> EXERCISE PROMPT
Can you give back the lines from the one containing "Where should I click to: Publish" through the one containing "Open the YouTube", with "hamburger menu" updated to "navigation menu" and everything else unchanged?

> GIVEN INFORMATION

'''

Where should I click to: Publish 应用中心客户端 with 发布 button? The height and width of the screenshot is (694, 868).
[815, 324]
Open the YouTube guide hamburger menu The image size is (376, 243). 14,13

'''
'''

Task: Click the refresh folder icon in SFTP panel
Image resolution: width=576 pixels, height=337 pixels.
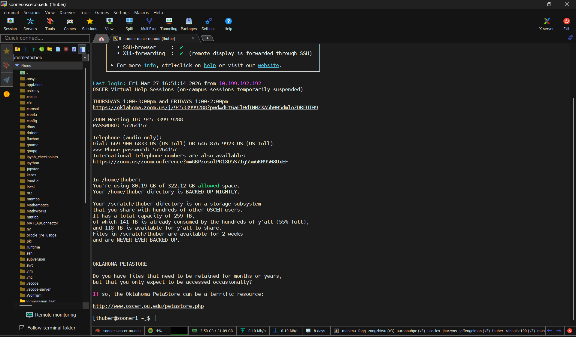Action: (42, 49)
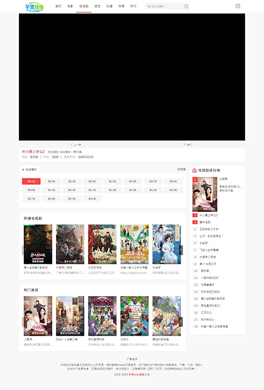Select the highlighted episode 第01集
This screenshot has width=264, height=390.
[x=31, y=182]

'''
'''

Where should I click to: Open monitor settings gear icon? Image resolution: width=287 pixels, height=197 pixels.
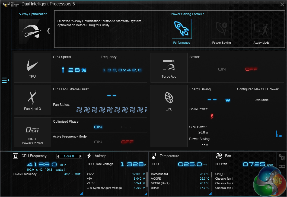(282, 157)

'''

> ANSWER BELOW
Where should I click to: Publish 应用中心客户端 with 发布 button? The height and width of the screenshot is (694, 868).
[815, 324]
Open the YouTube guide navigation menu The image size is (376, 243). 14,13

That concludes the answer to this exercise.